The FCC considered collecting data by 9-digit ZIP code, but decided census tracts would “provide more useful information for our policy purposes,” the agency said: “Census-based units are more stable and static than ZIP codes and thus will enable the Commission to measure change over time more effectively.” Also, census-based units are more confidential, correspond better to actual locations and can be tied to demographic data, it said. In contrast, “ZIP Codes are designed… to deliver efficiently the nation’s mail.”

Rejecting 9-Digit ZIP codes was a good move because using them would have been burdensome for carriers, Pastorkovich said. But the “jury’s still out” on census tracts, he said. OPASTCO members don’t use census tracts in billing systems, and will have to implement them, he said. Still, he applauded the FCC’s “honest effort to strike a balance.” AT&T didn’t have reservations about the revision. “Expanding the data collection process by requiring carriers to report data at the census tract level will provide the commission with a wealth of demographic data with which to analyze broadband deployment trends in the United States,” a spokesman said.

A further notice seeks comment on developing a “nationwide broadband availability mapping program,” the FCC said. The agency wants more information on broadband pricing and how to improve gathering of broadband service availability. Also, the FCC seeks comment on whether to require Form 477 filers to report the number of voice telephone service connections, how to go about broadband surveys, and how to keep Form 477 information confidential.

Free Press praised the data collection orders released Thursday. “This is one of those rare instances where reason, logic and the desire to act in the public interest triumphed over the narrow special interests of big business,” said Research Director Derek Turner.

OECD Rankings Disputed

The FCC disputed the OECD’s system for ranking countries on broadband. In its fifth advanced services report, the FCC said broadband is “being deployed to all Americans in a reasonable and timely fashion,” despite the U.S.’s 15th place broadband ranking on the last OECD report. The FCC explained: “While the OECD ranking is commonly cited, a more fully developed picture of broadband markets would provide a more accurate and useful international comparison.”

The OECD study doesn’t “account for differences in geography and population distribution,” the FCC said. Those factors “can affect the cost of deployment and thus the take- up rate,” it said.
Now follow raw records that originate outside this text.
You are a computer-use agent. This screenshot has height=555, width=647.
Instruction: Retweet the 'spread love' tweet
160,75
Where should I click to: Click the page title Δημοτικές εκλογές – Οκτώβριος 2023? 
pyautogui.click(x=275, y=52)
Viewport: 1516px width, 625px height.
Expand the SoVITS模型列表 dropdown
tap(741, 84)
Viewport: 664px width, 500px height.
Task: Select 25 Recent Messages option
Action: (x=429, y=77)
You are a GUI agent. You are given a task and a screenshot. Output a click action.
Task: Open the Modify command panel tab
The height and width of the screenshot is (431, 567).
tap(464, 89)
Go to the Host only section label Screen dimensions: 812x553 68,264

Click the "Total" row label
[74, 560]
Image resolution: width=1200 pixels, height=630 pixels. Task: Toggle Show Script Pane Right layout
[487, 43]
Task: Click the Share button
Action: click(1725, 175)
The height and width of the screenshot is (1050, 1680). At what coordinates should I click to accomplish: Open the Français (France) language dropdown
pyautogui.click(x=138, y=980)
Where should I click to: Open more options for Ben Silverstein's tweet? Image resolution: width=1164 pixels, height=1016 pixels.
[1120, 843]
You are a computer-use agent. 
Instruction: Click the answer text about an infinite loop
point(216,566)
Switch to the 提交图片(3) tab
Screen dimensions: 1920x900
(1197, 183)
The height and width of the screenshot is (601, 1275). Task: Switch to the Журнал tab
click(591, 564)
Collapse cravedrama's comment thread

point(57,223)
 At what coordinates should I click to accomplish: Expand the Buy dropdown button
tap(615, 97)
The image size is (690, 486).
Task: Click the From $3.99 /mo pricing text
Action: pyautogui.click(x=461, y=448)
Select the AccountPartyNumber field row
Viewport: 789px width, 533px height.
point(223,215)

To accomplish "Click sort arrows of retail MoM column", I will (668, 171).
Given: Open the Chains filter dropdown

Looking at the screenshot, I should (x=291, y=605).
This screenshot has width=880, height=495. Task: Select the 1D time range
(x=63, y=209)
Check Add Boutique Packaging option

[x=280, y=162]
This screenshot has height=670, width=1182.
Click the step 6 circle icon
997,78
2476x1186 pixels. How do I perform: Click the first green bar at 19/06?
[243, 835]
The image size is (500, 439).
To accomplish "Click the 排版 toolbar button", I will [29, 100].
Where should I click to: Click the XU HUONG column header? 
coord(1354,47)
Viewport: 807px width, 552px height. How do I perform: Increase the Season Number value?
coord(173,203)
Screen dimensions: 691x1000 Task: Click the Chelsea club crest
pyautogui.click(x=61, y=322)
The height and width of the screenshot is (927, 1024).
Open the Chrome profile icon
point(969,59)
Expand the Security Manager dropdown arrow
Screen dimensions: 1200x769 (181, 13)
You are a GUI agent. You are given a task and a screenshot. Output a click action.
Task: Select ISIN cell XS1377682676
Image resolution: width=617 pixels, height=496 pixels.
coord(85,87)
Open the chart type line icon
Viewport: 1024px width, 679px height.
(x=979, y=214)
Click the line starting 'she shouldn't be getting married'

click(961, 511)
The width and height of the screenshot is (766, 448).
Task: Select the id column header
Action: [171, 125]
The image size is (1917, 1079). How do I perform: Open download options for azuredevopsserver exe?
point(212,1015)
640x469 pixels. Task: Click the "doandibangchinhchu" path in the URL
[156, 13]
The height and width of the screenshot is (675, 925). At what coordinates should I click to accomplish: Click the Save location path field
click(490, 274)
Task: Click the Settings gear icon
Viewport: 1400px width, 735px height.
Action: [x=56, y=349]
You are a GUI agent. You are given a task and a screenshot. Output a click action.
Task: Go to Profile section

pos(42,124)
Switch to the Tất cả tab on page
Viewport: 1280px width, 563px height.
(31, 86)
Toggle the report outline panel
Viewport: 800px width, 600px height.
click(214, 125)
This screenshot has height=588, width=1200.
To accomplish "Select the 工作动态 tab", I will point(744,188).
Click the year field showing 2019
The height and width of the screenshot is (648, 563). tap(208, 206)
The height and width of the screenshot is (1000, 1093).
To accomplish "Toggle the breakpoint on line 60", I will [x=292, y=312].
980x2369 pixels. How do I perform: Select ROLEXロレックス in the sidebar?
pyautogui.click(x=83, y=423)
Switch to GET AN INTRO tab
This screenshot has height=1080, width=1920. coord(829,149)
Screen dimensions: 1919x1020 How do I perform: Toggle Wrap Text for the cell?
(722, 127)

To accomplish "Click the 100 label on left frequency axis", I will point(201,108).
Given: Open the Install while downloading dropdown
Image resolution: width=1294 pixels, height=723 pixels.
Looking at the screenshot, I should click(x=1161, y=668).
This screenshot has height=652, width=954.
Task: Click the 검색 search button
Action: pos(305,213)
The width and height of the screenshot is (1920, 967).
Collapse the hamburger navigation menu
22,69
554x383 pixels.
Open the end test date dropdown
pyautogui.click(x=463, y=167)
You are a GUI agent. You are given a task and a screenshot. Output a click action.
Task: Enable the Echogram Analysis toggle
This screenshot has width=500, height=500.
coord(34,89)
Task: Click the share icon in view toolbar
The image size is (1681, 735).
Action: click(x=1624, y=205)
Also, the U.S. has multi-platform competition, unlike most of the countries OECD ranks, the FCC said. Finally, OECD “overlooks… broadband usage outside of the home, such as Wi-Fi hot spots, or broadband access via 3G mobile technologies,” the FCC said.

Free Press is “astonished that the FCC could paint Congress such a rosy picture,” Turner said. “The commission was presented with hundreds of pages of irrefutable data from consumer groups and others showing that millions of Americans have little choice in the broadband market.” Broadband prices are too high, and many people don’t have access, he said. “We hope that future FCC broadband reports focus less on myth and more on reality.”